No, I’m not here to criticise anyone or impose my values (and goals) on anyone else. This post is going to be a summary of a conversation I had with my brother about “Why will I achieve FI quicker than the ‘average’ person?”.
Why will I achieve FI quicker than the ‘average’ person?- Background
After my latest (November 2021) post about our monthly results, I got a Whatsapp message from my brother. The conversation we had was in Hebrew but I’ll do my best to translate.
He asked:
“You’re into this whole FIRE thing and you’ll (probably) retire around the age of 42-44. That’s 20+ years earlier than the age the ‘average’* person retires.”
“I’m interested to know why, in your opinion, you’ll retire 20+ before the ‘average’ person? Is it because you’re so into this that you make sure you save and invest more? Is it because you understand that in order to retire early you have to learn to live with lower expenses? Or is it because the ‘average’ person doesn’t really understand that they can retire? Because at the end of the day, all you do is analyse numbers.”
I asked, just to clarify:
“Do you mean- Why I can and most can’t?”
He confirmed.
I thought to myself that if he has that question, maybe some of you were wondering the same thing.
Why will I achieve FI quicker than the ‘average’ person?- My answer(s)
I gave him 8 reasons why I’m different from the ‘average’ person
1. Lifestyle inflation
Lifestyle inflation is one of FI’s biggest enemies. It’s when you get a raise and say “oh, now I can afford XYZ”. If you learn to maintain the same level of expenses even after you get a raise- you’re already ahead of the game.
I started a new job in January 2021. It pays (gross) roughly 25% more than my previous job. What did I do with that increase? throw it all into my workplace pension. I did it for 2 reasons.
Why I increased my pension contributions?

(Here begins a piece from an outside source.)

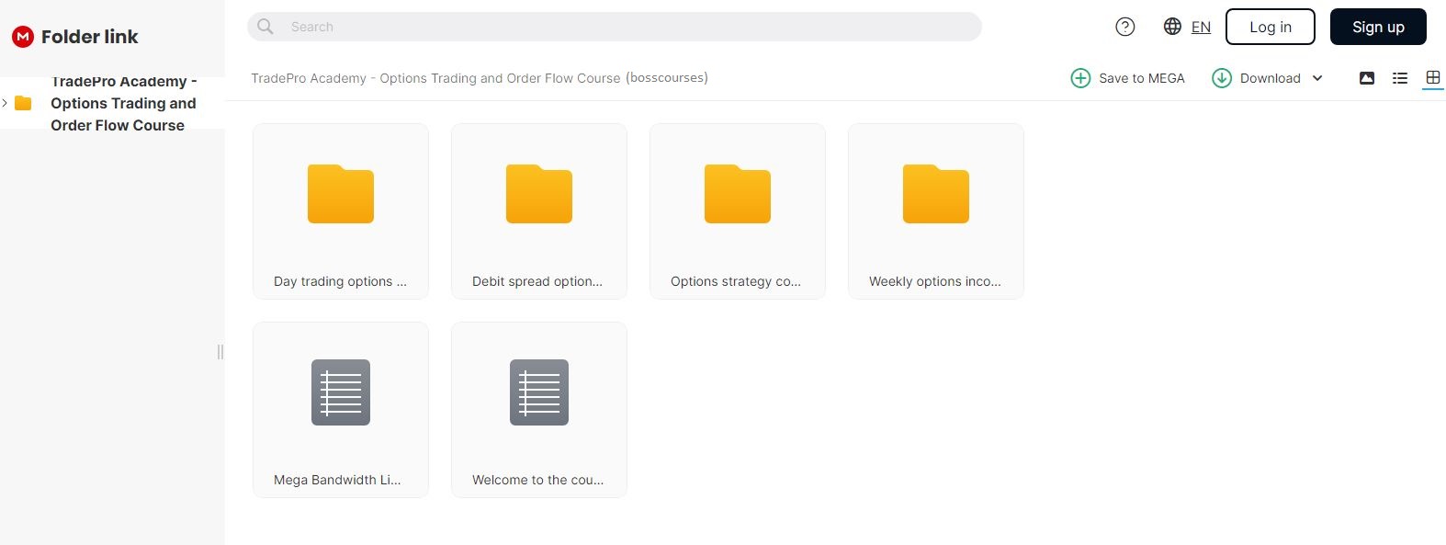Viewport: 1446px width, 545px height.
Task: Open the Weekly options income folder
Action: pos(936,211)
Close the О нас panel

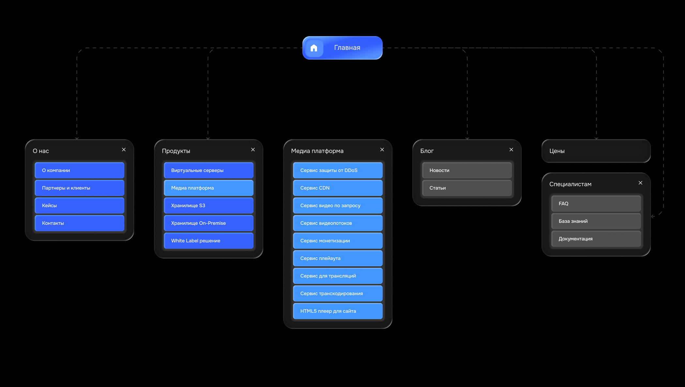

The first reason is that I don’t want to go over £50k annual taxable income. The main reason I try and keep my taxable income below £50k is that I hate paying high taxes. In my opinion, 42% (going up to 43.25% this April) is way too high. By contributing the difference between my salary and £50k, I avoid that (marginal) tax rate.
Another reason to keep my annual taxable income below £50k is that my personal situation means the tax is actually higher than 42%. because I’m a dad, I can get full child benefit by reducing my taxable income to (or below) £50k per year. That means that every pound I earn (and don’t contribute to pension) get hit twice. Once at a 42% (marginal) tax rate and once as a reduction in child benefit. I went into the details of this in a separate post.
The second reason I threw all the difference into my pension is to avoid lifestyle inflation. By increasing my pension contribution I made sure my net salary stays (almost) the same as before. By doing that, I don’t feel like I have a huge salary which I have to spend. This was an “automated” way for me/us to avoid lifestyle inflation.
An important note to add here is that our net salary already covers our expenses (and then some). Otherwise, this may not have been an option.
2. I earn a generous salary
We’re very fortunate to earn nice salaries, which more than cover our needs. I know that’s not the situation for everyone. If we earned less, maybe I would think/feel FI is not an option for me. I would probably be more focused on covering my expenses and making ends meet. Lazy FI Mum and I realise that we are very fortunate. Our salaries allow us to pursue FI and live a great (in our opinion) lifestyle.
Before I qualified as an accountant, I earned a lot less than I do now. I don’t think it’s feasible to compare the saving rates of high and lower earners. Although, my saving rate was higher back then haha. For people starting their careers or on low (in their opinion) salaries, I would suggest this approach instead of focusing on saving rate:
First, decide what your “minimum” spend is, it should be an amount that buys you a lifestyle that you can live on for 2-3 years without feeling super deprived. Let’s call that amount SLS (Sustainable Level of Spending).
Second, you need to decide the percentage of any increase that will go to savings, let’s call percentage MSR% (Marginal Saving Rate).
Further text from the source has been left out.